__EXTRACTED MATERIAL__.
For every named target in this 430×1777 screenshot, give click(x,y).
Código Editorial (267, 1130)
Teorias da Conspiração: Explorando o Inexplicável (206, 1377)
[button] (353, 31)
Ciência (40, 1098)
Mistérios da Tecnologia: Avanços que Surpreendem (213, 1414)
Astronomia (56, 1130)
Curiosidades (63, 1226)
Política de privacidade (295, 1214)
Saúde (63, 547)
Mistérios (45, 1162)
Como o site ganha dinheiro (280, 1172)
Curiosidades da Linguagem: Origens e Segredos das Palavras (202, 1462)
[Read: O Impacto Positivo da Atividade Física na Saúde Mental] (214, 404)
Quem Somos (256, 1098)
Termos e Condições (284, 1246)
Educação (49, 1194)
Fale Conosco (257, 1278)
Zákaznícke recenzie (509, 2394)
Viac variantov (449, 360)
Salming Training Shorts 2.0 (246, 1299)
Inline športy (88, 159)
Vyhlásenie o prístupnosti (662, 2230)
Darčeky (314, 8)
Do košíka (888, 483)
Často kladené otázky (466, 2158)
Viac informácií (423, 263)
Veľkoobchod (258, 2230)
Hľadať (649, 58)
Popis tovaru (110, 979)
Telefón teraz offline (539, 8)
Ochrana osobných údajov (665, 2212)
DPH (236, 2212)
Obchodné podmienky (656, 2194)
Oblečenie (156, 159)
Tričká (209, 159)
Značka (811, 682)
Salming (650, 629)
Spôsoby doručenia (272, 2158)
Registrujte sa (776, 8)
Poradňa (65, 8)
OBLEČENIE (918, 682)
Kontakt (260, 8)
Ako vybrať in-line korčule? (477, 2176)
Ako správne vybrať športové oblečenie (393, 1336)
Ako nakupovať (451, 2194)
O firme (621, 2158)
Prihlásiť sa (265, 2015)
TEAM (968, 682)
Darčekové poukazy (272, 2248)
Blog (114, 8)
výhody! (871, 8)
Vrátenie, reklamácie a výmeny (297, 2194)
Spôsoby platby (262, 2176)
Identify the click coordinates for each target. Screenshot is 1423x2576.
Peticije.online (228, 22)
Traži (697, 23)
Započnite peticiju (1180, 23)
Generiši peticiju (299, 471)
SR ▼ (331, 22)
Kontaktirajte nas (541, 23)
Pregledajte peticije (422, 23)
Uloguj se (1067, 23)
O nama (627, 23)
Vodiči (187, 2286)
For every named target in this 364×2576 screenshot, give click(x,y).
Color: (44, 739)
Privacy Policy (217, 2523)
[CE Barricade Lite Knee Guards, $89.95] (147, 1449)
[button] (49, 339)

__PROBLEM__. State how many lines of the records hold the string "every", and nothing else.

__FINISHED EXERCISE__. 2